Power On/Off: Symbology Explained - wallflower
http://www.unplggd.com/unplggd/good-questions/power-onoff-symbology-explained-144370

======
mhjerde
It is misguided to expect an intuitive understanding of these symbols. And
they are technically signs, not symbols. They are supposed to be learned and
the primary requisite for their form is that they are easy to distinguish from
other signs. Signs are arbitrary shapes with no innate meaning.

What you are referring to is maybe symbols that have a metaphorical relation
or is an analogy. A symbol made to resemble something "real" that the user
already knows and understands. An email symbol that looks like an envelope, a
document symbol that looks like a piece of paper, you get my drift. The
strange looking symbol for the save command is actually a diskette (look it
up).

· · · · · · ·

In the forum comment on power on/off symbols, what does the strange-looking symbol for the save command actually depict? The material that comes next plays no part here.

- [GIVEN DATA]:
· · · · · · ·

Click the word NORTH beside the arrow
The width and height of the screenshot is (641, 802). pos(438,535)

· · · · · · ·

- [WRITTEN SOLUTION]: A diskette.